Boston Marathon bomber not paying restitution despite money in account, prosecutors say

 Boston Marathon bomber Dzhokhar Tsarnaev. File Photo courtesy of the FBI

Jan. 6 (UPI) — Boston Marathon bomber Dzhokhar Tsarnaev should turn over money in his prison account to his victims, according to a filing made by the U.S. Attorney’s Office for the District of Massachusetts on Wednesday.

In the filing, prosecutors asked a judge to force the 28-year-old to redistribute the money, which includes a $1,400 COVID-19 federal stimulus check issued in July.

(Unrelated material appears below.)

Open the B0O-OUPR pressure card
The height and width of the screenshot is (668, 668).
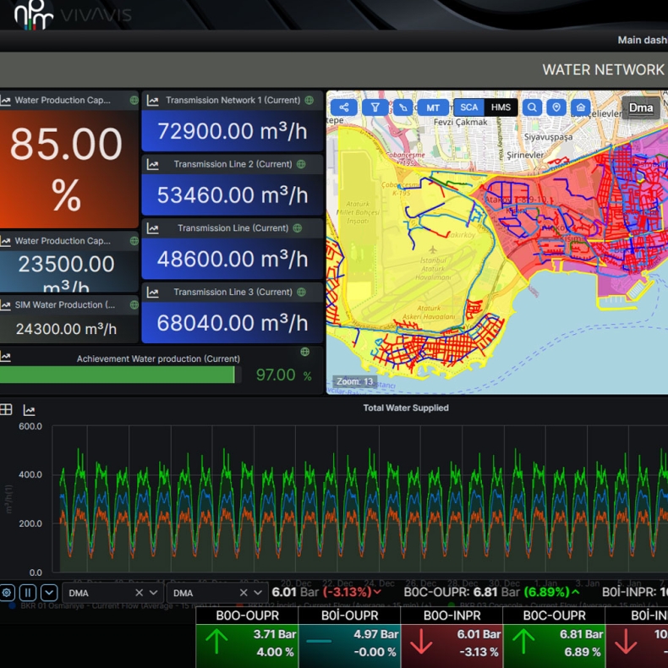[x=246, y=637]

Prosecutors say Tsarnaev has approximately $20,000 in his account. After his conviction in 2015, he was ordered to pay $3,000 as a special assessment as well as $101.13 million in criminal restitution.

Tsarnaev is serving a life sentence at the U.S. Penitentiary, Administrative Maximum Facility in Fremont County, Colo.

Aside from one payment of $2,000, prosecutors say Tsarnaev has not used the money in his account to compensate his victims, but has sent amounts to other people, including his siblings. Those payments have totalled $2,000.

In addition to the federal stimulus payment, Tsarnaev has had money deposited from a number of different groups or people. He received $11,230 from the office of federal defenders in New York, and approximately a combined $8,300 from several anonymous individuals since 2013, according to NBC News.

On April 15, 2013, Dzhokhar Tsarnaev and his older brother Tamerlan Tsarnaev set off two bombs near the finish line of the annual Boston Marathon, killing three people and injuring approximately 264 others.

The younger Tsarnaev was convicted of 30 offenses, including three counts of using a weapon of mass destruction resulting in death. He was sentenced to death on six counts; the judge also imposed 20 life sentences.